Une dystopie qui colle troublamment à l’actualité
LITTÉRATURE. «Je voulais que les gens lisent en se disant: Holy shit, ça peut arriver! Ce que je décris, c’est réaliste et faisable.»
C’est en ces termes qu’Hervé Gagnon résume son plus récent roman intitulé 51e – Canada 2038. Ce bouquin de type dystopique sera disponible en librairie dès la prochaine rentrée automnale.
Cet auteur d’Ayer’s Cliff aborde l’annexion et l’invasion du Canada par les États-Unis dans un peu plus de dix ans. Il se projette dans l’avenir pour imaginer avec un réalisme froid les conséquences possibles de ce changement de régime. La vie quotidienne y est notamment dramatiquement bousculée par un nouveau gouvernement autoritaire et militaire imposant, par exemple, un rationnement alimentaire, une douche par semaine, la langue anglaise, de la censure, une éducation conservatrice et des exécutions publiques.
Hervé Gagnon a eu subitement l’idée de parler de l’annexion du Canada par les États-Unis «Je me suis réveillé un matin avec l’empressement de faire quelque chose là-dessus, ce qui ne m’arrive jamais», explique celui qui cumule de nombreux romans historiques. Cela a été une urgence quasi existentielle, ce qui m’a fait sortir de ma zone de confort.»
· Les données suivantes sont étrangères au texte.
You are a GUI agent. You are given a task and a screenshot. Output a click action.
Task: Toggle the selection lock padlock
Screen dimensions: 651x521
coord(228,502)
La rédaction a pris son envol dans les premiers mois du second mandat de Donald Trump, dès le déploiement des premières annonces des tarifs douaniers. «J’étais toujours un mois en avance sur l’actualité, poursuit l’auteur. Ce qui me rassurait et m’inquiétait.»
Il cite l’exemple de la soudaine et rapide invasion américaine, dans son livre, dès que le Canada riposte en coupant le courant vers les États-Unis. «Ils n’attendaient qu’on ferme la switch pour saisir nos centrales électriques, puis de prendre le contrôle du pays en quelques jours seulement.»
Hervé Gagnon écrivait donc sur l’invasion avant même que l’Armée canadienne publie un rapport, dans la vraie vie, concluant que les Américains pouvaient envahir le Canada en trois jours seulement!
«En rédigeant, je ne voulais pas choquer ni être spectaculaire. Je souhaitais que ce soit réaliste, puisque l’invasion est envisageable. L’arrivée d’un gouverneur du Canada à Montréal est également faisable. Ils sont même assez baveux pour nous mettre un Franco-américain à la tête du 51e État, comme dans mon livre. Ma première idée de titre était 51e, un avertissement.»
Historien de formation, Hervé Gagnon se dit en bonne position pour se tourner vers le présent. «Inventer une chaîne de causalité, ce n’est pas difficile quand tu as passé ta vie à expliquer l’histoire», affirme celui qui fait écho à des inquiétudes bien réelles dans le monde d’aujourd’hui.
EN RÉSUMÉ
Écrivain bien connu des lecteurs estriens, Hervé Gagnon délaisse le roman historique pour signer 51e – Canada 2038, une dystopie où les États-Unis annexent le Canada afin d’en faire leur 51e État. Plus qu’un exercice de science-fiction, l’auteur affirme avoir voulu écrire “un avertissement”, inspiré des tensions politiques et géopolitiques actuelles.
Cette nouveauté sera sur les tablettes des libraires dès le 11 septembre. Des rencontres avec les lecteurs seront bientôt annoncées en Estrie, Montréal et Québec pour mousser ce lancement.
En octobre dernier, sa cinquantaine de livres franchissait le cap des 500 000 ventes, incluant environ 60% de sa distribution en sol européen.